■ **EXTRAIT FOURNI**:
L’oralité a une place primordiale durant les procès d’assises. Elle prime sur la procédure écrite, ce qui fait état du caractère accusatoire des procès pénaux. La conviction de la cour ne pourra se fonder que sur les débats oraux tenus devant lui. Ainsi, la conviction des jurés reposera exclusivement sur les débats[20]. Ce principe est une règle d’ordre public. Dès lors, il sera nécessaire pour les parties d’évoquer tous les points qu’elles estiment nécessaires à l’audience afin de s’assurer qu’ils soient considérés dans le délibéré.
L’appréciation de la preuve est dépendante de sa présentation et démonstration orale lors de l’audience. Même s’il est à noter que des pièces écrites peuvent être lues au cours des débats.
Une autre particularité de cette juridiction tient à la motivation de l’arrêt rendu. En effet, pendant longtemps la Cour d’assises n’était pas tenue de motiver ses décisions en raison du jury populaire. Cette absence de motivation rendait opaque le poids des preuves apportées à l’audience, et dès lors, leur impact sur l’intime conviction de la cour. Dans un premier temps, le Conseil constitutionnel avait estimé que cette absence de motivation ne constituait pas une violation du droit à un procès équitable[21]. Dans un second temps, la loi du 10 août 2011 est venue modifier les articles 353 et 365-1 du Code de procédure pénale pour exiger une motivation des décisions rendues par les Cours d’assises. En effet, il s’agit de la feuille de motivation venant énoncer les principaux éléments ayant convaincu de l’acquittement ou de la culpabilité de l'accusé, et dans ce dernier cas, de la peine prononcée à son encontre[22]. Il s’agit d’un véritable progrès pour la compréhension des décisions, mais également, pour la transparence dans la prise en considération des moyens de preuve.
La Cour criminelle départementale
La Cour criminelle départementale est compétente pour juger les personnes majeures accusées d’un crime puni de 15 ans ou de 20 ans de réclusion criminelle, en dehors des cas de récidive légale, en premier ressort. Elle se compose de cinq magistrats professionnels, dont deux d’entre eux peuvent être des magistrats honoraires ou des magistrats exerçant à titre temporaire.
Il s’agit d’une juridiction pénale récente. Elle a été introduite à titre expérimental par l’article 63 de la loi de programmation 2018-2022 et de réforme pour la justice. Elle a été généralisée le 1er janvier 2023[23]. Sa particularité est de supprimer le jury populaire pour le jugement des crimes de sa compétence.
Suite à un rapport d’octobre 2022[24], plusieurs éléments concernant la preuve sont à relever. D’une part, les débats sont plus centrés sur les aspects techniques et juridiques.
Ce constat permet d’estimer que l’appréciation des moyens de preuve est plus précise qu’au sein de la Cour d’assises puisque seuls des professionnels y sont confrontés.

(Entrées de la collection)
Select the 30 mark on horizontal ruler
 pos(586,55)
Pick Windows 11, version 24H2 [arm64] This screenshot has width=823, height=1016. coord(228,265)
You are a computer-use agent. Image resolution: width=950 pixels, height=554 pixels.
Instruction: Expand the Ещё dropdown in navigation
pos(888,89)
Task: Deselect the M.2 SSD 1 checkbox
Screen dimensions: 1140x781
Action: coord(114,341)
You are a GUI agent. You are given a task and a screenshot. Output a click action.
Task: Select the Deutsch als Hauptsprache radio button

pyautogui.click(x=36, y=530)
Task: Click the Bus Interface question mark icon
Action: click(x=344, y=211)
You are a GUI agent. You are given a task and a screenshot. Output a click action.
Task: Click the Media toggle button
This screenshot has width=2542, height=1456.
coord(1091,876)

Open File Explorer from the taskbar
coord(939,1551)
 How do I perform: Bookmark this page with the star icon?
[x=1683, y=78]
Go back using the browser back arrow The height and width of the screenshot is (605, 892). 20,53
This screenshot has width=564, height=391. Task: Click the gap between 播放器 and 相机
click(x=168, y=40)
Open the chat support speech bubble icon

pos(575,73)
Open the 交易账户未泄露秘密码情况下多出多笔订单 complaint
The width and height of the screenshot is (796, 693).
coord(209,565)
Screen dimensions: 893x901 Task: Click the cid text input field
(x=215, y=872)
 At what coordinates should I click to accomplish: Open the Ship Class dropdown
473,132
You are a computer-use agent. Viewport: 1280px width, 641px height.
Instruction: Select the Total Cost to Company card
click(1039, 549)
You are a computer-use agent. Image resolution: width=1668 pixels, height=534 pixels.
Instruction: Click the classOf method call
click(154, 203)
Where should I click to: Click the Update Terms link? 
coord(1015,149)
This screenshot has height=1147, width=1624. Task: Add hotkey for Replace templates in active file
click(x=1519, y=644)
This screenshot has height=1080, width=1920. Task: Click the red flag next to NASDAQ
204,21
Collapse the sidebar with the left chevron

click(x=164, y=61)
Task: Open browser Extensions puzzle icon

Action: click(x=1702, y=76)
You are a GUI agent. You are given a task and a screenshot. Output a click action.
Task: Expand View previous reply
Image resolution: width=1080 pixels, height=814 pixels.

■ **TÂCHE DONNÉE A**: Recopiez mot pour mot le passage de l'extrait sur les juridictions criminelles qui commence aux mots « Il s’agit d’une » et se termine après les mots « de sa compétence. ».
■ **TÂCHE DONNÉE B**: D'après l'extrait sur les juridictions criminelles, les affirmations suivantes sont-elles exactes ? Répondez par oui ou par non et citez les mots du texte qui le justifient. (i) La Cour criminelle départementale se compose de cinq magistrats professionnels. (ii) La loi du 10 août 2011 a dispensé les Cours d'assises de motiver leurs décisions. (iii) La Cour criminelle départementale a été généralisée le 1er janvier 2023.
■ **TÂCHE DONNÉE C**: Prolongez l'extrait sur les juridictions criminelles après sa dernière phrase.

■ **RÉPONSE ATTENDUE A**:
Il s’agit d’une juridiction pénale récente. Elle a été introduite à titre expérimental par l’article 63 de la loi de programmation 2018-2022 et de réforme pour la justice. Elle a été généralisée le 1er janvier 2023[23]. Sa particularité est de supprimer le jury populaire pour le jugement des crimes de sa compétence.

■ **RÉPONSE ATTENDUE B**:
(i) Oui : « Elle se compose de cinq magistrats professionnels ».
(ii) Non : « la loi du 10 août 2011 est venue modifier les articles 353 et 365-1 du Code de procédure pénale pour exiger une motivation des décisions rendues par les Cours d’assises ».
(iii) Oui : « Elle a été généralisée le 1er janvier 2023 ».

■ **RÉPONSE ATTENDUE C**:
D’autre part, la composition de cette juridiction permettrait d’éviter des aléas judiciaires, parfois constatés devant la Cour d’assises. Ainsi, cette juridiction assurerait une appréciation plus constante et uniforme des preuves que la Cour d’assises.
De même, l’association France Victimes suite à ce rapport d’octobre 2022 s’est exprimée sur cette juridiction[25]. Elle a précisé que les victimes sont moins inquiétées de témoigner devant cette juridiction que devant la Cour d’assises puisque le nombre de personnes présentes y est moins important, ce qui assure un « meilleur » témoignage et ainsi, une preuve de meilleure qualité. Également, il y a moins d’effort pédagogique à fournir pour expliquer certains éléments de preuve compte tenu du fait qu’il n’y a plus de jury. Enfin, les juges ont accès au dossier de la procédure, contrairement aux jurés d’assises, ce qui facilite l’appréhension de l’affaire.
Cette nouvelle juridiction est encore source de controverses, néanmoins il semblerait que l’aspect probatoire y est plus précis et plus simple à délivrer et à recevoir.
Une liberté d’appréciation encadrée par la légalité
Le droit pénal français, contrairement à celui d’autres pays, ne repose pas sur un système de preuve légale, il repose sur la preuve morale, soit l’intime conviction des juges, voire des jurés[26]. Ainsi, il n’y a aucune classification des preuves, le juge apprécie souverainement la valeur des preuves fournies.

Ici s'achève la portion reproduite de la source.